Is It Possible to Erase Traumatic Memories?
posted on Jun 14 by Admin in the Disability News, Health, Healthcare, Veterans categoryOne day could traumatic memories be erased from the brain to enhance the everyday lives of individuals, who would normally be haunted by these memories? Scientists are on their way to finding out, as their research is beginning to show we are indeed able to weaken memories, thus reducing the effect on one’s mind. These studies have apparently lead to major insights into the cell biology of long-term memory.
“I think we will be able to alter memories someday to reduce the trauma from our brains,” said the study’s senior author, David Glanzman, a UCLA professor of neurobiology studying the cellular and molecular mechanisms of learning and memory.
So far Glanzman and his team have clinically proven to have substantially weakened a marine snail’s long-term memory. With the snail they discovered that adding a phosphate (an inorganic chemical) changes the proteins which are relevant to memory. The substance affected is called protein kinase M (PKM), which is of the class of proteins associated with memory.
Protein kinases act as on-off switches, but the difference with PKM is that there is no off for it, meaning that once it’s activated, it stays on until it degrades. What the researchers have discovered is that if they inhibit PKM in the marine snail, they erase their ability to store long-term memories of reactions to a stimuli.
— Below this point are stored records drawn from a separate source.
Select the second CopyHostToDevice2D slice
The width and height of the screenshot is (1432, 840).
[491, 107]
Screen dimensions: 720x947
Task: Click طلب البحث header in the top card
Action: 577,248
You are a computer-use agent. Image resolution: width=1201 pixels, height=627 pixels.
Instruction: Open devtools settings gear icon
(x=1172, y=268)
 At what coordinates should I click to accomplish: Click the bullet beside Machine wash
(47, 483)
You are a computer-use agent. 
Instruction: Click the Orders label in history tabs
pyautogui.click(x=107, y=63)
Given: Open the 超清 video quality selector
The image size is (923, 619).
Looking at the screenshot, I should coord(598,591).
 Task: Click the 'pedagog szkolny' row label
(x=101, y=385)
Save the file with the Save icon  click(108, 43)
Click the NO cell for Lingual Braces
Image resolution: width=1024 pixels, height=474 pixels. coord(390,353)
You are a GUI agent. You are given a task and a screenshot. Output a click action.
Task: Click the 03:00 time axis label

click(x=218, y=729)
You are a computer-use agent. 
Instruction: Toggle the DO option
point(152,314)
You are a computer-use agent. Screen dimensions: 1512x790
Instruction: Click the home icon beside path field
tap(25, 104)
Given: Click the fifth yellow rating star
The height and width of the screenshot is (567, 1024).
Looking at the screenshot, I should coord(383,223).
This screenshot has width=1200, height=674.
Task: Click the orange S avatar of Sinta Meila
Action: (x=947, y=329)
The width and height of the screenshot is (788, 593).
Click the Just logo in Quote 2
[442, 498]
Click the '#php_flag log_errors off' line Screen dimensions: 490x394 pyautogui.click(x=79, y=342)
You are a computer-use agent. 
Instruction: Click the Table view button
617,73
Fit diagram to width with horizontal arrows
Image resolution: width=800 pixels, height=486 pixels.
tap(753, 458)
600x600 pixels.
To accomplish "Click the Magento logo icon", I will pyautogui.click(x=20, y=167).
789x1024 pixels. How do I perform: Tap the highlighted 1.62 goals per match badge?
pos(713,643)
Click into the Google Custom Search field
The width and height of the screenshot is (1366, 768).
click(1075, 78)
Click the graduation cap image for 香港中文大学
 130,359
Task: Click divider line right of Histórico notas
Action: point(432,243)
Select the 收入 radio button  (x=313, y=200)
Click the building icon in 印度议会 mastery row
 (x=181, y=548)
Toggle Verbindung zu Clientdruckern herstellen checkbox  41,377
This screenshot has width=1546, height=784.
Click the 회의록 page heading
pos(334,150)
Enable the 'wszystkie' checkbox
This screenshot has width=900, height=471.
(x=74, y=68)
The exciting part is that marine snail brains are actually quite evolved.
“Almost all the processes that are involved in memory in the snail also have been shown to be involved in memory in the brains of mammals,” said Glanzman.
Glanzman has discovered that the mechanisms involved in learning and memory are fundamentally connected. Applying this research to humans may be a long time off still, however, but the ethical and social implications are very intriguing.